▸ EXERCISE GOAL
Each record is to be printed again exactly, though not its pictures.

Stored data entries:
<<<<

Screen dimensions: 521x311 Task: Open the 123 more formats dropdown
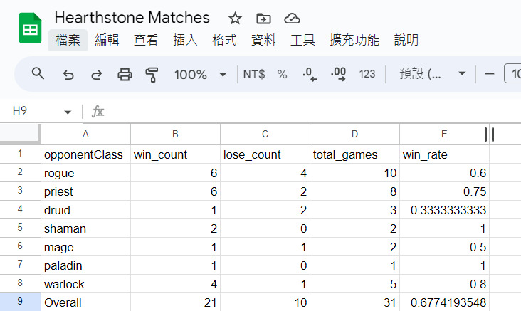367,74
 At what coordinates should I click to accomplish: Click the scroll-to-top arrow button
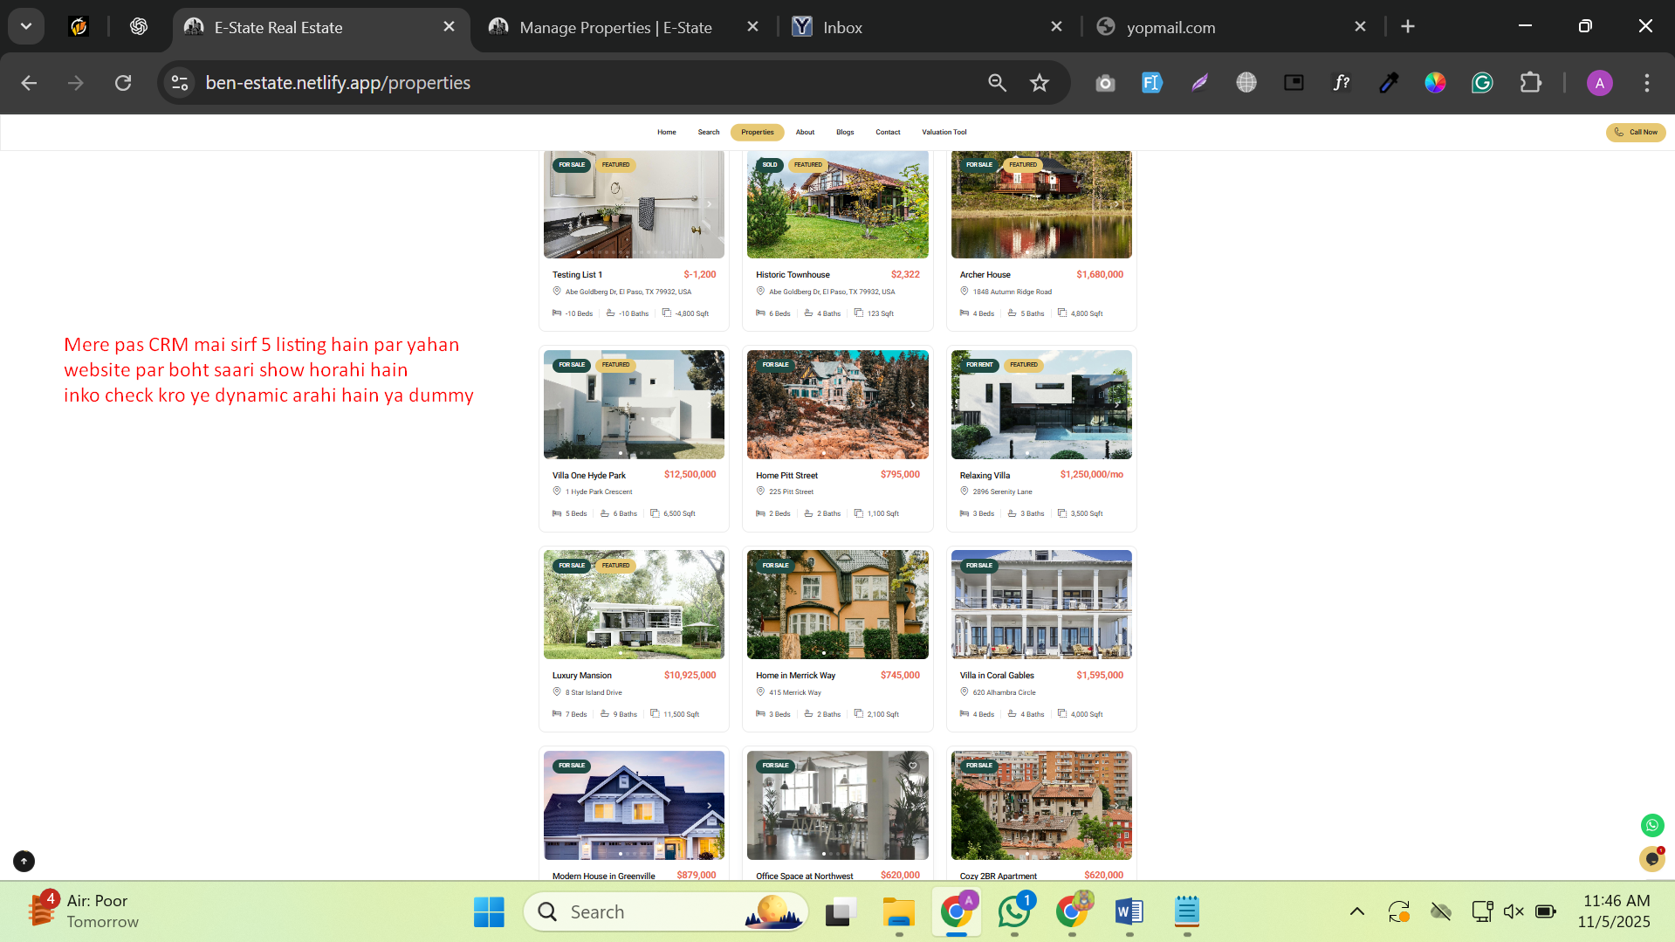coord(24,861)
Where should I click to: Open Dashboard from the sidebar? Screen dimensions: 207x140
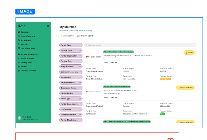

>>>>

▸ EXERCISE RESPONSE
Screen dimensions: 521x311 Task: Open the 123 more formats dropdown
367,74
 At what coordinates should I click to accomplish: Click the scroll-to-top arrow button
coord(24,861)
Where should I click to: Open Dashboard from the sidebar? Screen dimensions: 207x140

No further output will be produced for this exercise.